Open design questions¶
- Reopen for joins. Late rows past their original window budget could still match retained opposite-side rows. Useful for pipelines tolerant of out-of-order data; complex to implement (need to track which matches have already been emitted to avoid duplicates). Deferred to a 39.5b PR 4 if user demand surfaces.
- State growth on hot keys. A join key with many same-side events accumulates buffer entries until eviction. Documented as the operator's responsibility (downstream rate, lateness budget, state-store byte-budget). No first-class limit yet — lift the config-load warning thresholds in concert with sessions (PHASE_39_5_SESSIONS open question).
- Join column name collisions. Default
left_/right_prefixes avoid collisions; user can override. Reject if any configured output column name collides. - Output ordering. Per-emit-call ordering is left-row-first, right-row-first ordering: ingest left rows in batch order, emitting matches against right buffer; then ingest right rows. Determinism within a single batch processing call; cross-batch ordering follows source delivery order (already non-deterministic for multi-source pipelines).
When this lands¶
After 39.5a ships. PR 1 starts immediately; PR 2 after PR 1 merges; PR 3 after PR 2 (Python bindings come last so the Rust side is fully mergeable without them).
Deferred for follow-up¶
- Outer joins (
LEFT/RIGHT/FULL). Need explicit emit-on-no-match logic at the eviction boundary. Future PR. late_data = "reopen"for joins. Late rows past the original window budget could still match retained opposite-side rows; needs duplicate-emit suppression. Future PR.- End-to-end testcontainers test (Postgres + Kafka + join).
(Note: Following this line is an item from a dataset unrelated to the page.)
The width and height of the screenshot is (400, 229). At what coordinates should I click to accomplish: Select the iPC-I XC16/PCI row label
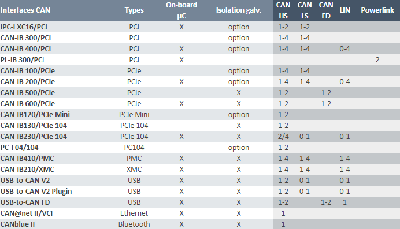point(24,27)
PR 1 + PR 2 cover the algebra and serialization with unit tests
(18 covering the join + 5 for the StateStore integration); the
full crash-recovery e2e is the obvious next step but mirrors
the structure of
session_pipeline_crash_recovers_committed_stateexactly. - Symmetric-windowed-join optimizations. Current PR 1 stores
per-row owned scalars; for high-throughput pipelines, switching
to columnar Arrow storage (single-row
RecordBatchreferences with row indices) would cut memory. - Asymmetric time windows (
right must arrive after left within X ms). One-sided variants are useful for late-arrival detection. Future PR. - Hot-key state-size warnings. Same hooks as sessions; no first-class limit yet.